A 1,700-year-old mosaic unearthed in the summer of 2014 — adjacent to the site where a world-famous mosaic was unearthed in Israel — is going on display for the first time.
While excavating during construction of a permanent home and visitors center for the Lod Mosaic, which was found during highway construction in central Israel in 1996, archaeologists unearthed another mosaic, the Israel Antiquities Authority announced in a news release Monday. The new mosaic will go on display this week at the site where it was unearthed in Lod, near Tel Aviv.
The Lod Mosaic, which is notable for the quality of workmanship and state of preservation, has been exhibited at New York’s Metropolitan Museum of Art, the Hermitage, Louvre and other major museums. It was originally the living room floor inside a Roman villa. The newly found mosaic, which is 36-by-42 feet, served as the courtyard pavement of the same villa.

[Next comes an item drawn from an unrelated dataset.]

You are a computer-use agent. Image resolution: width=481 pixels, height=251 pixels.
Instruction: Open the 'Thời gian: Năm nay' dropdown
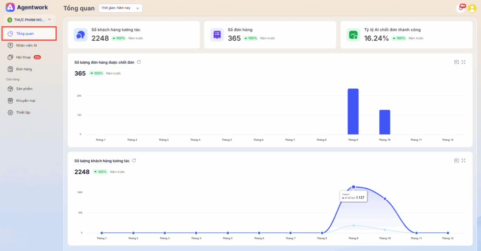click(121, 8)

According to Amir Gorzalczany, excavation director on behalf of the Israel Antiquities Authority, the villa dates from the Roman and Byzantine periods, when Lod was called Diospolis.
The complex included a magnificent large courtyard that was paved with a mosaic and surrounded by porticos.
The scenes in the mosaic that were uncovered last year depict hunting and hunted animals, fish, flowers in baskets, vases and birds, according to the Israel Antiquities Authority.
The Lod Mosaic can be seen at the Patricia & Phillip Frost Art Museum at Florida International University in Miami, from February 10 through May 15, 2016.